If you chose to live outside of the country, then your life is unfolding in a foreign land and your input into the governance of the country from which you left is void. If you aren’t participating in putting down roots and making a commitment to your nation, then you shouldn’t have a vote in how those of us who are putting down roots and making commitments choose to govern things.
If you don’t live in Canada at least 90% of the year, then you don’t get to vote.

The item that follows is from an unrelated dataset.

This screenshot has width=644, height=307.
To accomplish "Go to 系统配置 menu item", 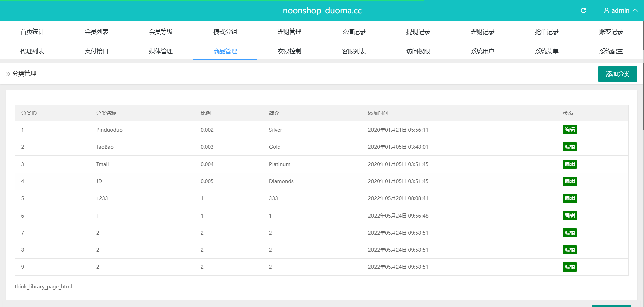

“A democracy cannot exist as a permanent form of government. It can only exist until the people discover they can vote themselves largess out of the public treasury. From that moment on, the majority always votes for the candidate promising the most benefits from the public treasury, with the result that democracy always collapses over a loose fiscal policy--to be followed by a dictatorship.” – Alexander Tytler
These are five simple ideas that would provide all Canadians with far better election results than we must put up with currently. Too much democracy is like too much McDonald’s; it’ll take you in a direction nobody really wants to go. The more the franchise expands, the more people call for the franchise to keep expanding. Democracy is like a cancer. It grows until it kills everything. The ancients knew this and warned about it. Even enlightenment thinkers a few hundred years ago dreaded the implications of democracy. Since then, we have venerated democracy to idolatrous levels and we must take drastic measures to stop our present-day madness from spiralling out of control.
The historical time frame for a democratic lifespan is not long… maybe 200 years, max. If we aren’t willing to replace it with something better, then a good compromise is to simply turn back the clock to when democracy was far more exclusive and limited.
These five corrections are a good start.